*** Opening INFORMATION SUPPLIED ***

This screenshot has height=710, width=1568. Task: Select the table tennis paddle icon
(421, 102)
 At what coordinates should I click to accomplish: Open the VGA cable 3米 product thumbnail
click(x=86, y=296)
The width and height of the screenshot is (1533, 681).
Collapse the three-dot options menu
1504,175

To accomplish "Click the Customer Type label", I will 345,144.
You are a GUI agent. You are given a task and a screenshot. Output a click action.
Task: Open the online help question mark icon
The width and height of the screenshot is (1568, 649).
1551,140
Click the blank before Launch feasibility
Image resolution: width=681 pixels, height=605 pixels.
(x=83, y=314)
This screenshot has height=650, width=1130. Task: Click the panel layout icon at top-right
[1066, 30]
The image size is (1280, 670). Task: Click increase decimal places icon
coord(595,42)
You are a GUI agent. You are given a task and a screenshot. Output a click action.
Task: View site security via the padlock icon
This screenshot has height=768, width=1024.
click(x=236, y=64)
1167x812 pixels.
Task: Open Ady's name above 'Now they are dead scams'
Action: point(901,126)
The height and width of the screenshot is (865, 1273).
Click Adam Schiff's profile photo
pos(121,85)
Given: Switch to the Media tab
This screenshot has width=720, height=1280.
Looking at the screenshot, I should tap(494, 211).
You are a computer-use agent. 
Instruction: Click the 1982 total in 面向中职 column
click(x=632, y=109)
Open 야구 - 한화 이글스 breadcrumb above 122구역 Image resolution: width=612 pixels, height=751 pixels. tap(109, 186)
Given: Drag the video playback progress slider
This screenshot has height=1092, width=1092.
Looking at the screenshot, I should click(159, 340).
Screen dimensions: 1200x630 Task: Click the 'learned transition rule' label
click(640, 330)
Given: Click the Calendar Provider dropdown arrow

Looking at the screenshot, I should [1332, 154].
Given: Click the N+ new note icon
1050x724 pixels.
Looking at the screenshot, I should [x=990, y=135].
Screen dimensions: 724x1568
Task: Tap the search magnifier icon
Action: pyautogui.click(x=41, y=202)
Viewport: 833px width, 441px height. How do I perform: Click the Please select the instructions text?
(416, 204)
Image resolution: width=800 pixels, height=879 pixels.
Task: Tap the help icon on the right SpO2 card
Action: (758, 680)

*** Closing INFORMATION SUPPLIED ***

** PROBLEM STATEMENT **
Hand back the listing exactly. Include every line.

** TASK RESPONSE **
This screenshot has height=710, width=1568. Task: Select the table tennis paddle icon
(421, 102)
 At what coordinates should I click to accomplish: Open the VGA cable 3米 product thumbnail
click(x=86, y=296)
The width and height of the screenshot is (1533, 681).
Collapse the three-dot options menu
1504,175

To accomplish "Click the Customer Type label", I will 345,144.
You are a GUI agent. You are given a task and a screenshot. Output a click action.
Task: Open the online help question mark icon
The width and height of the screenshot is (1568, 649).
1551,140
Click the blank before Launch feasibility
Image resolution: width=681 pixels, height=605 pixels.
(x=83, y=314)
This screenshot has height=650, width=1130. Task: Click the panel layout icon at top-right
[1066, 30]
The image size is (1280, 670). Task: Click increase decimal places icon
coord(595,42)
You are a GUI agent. You are given a task and a screenshot. Output a click action.
Task: View site security via the padlock icon
This screenshot has height=768, width=1024.
click(x=236, y=64)
1167x812 pixels.
Task: Open Ady's name above 'Now they are dead scams'
Action: point(901,126)
The height and width of the screenshot is (865, 1273).
Click Adam Schiff's profile photo
pos(121,85)
Given: Switch to the Media tab
This screenshot has width=720, height=1280.
Looking at the screenshot, I should tap(494, 211).
You are a computer-use agent. 
Instruction: Click the 1982 total in 面向中职 column
click(x=632, y=109)
Open 야구 - 한화 이글스 breadcrumb above 122구역 Image resolution: width=612 pixels, height=751 pixels. tap(109, 186)
Given: Drag the video playback progress slider
This screenshot has height=1092, width=1092.
Looking at the screenshot, I should click(159, 340).
Screen dimensions: 1200x630 Task: Click the 'learned transition rule' label
click(640, 330)
Given: Click the Calendar Provider dropdown arrow

Looking at the screenshot, I should [1332, 154].
Given: Click the N+ new note icon
1050x724 pixels.
Looking at the screenshot, I should [x=990, y=135].
Screen dimensions: 724x1568
Task: Tap the search magnifier icon
Action: pyautogui.click(x=41, y=202)
Viewport: 833px width, 441px height. How do I perform: Click the Please select the instructions text?
(416, 204)
Image resolution: width=800 pixels, height=879 pixels.
Task: Tap the help icon on the right SpO2 card
Action: (758, 680)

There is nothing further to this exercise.